**Task instructions:** Transcribe every record beneath, precisely as written.

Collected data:

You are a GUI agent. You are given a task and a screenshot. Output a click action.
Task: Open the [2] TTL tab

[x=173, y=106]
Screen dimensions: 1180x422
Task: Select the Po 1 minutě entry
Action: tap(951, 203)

**Reply to the task:**
You are a GUI agent. You are given a task and a screenshot. Output a click action.
Task: Open the [2] TTL tab

[x=173, y=106]
Screen dimensions: 1180x422
Task: Select the Po 1 minutě entry
Action: tap(951, 203)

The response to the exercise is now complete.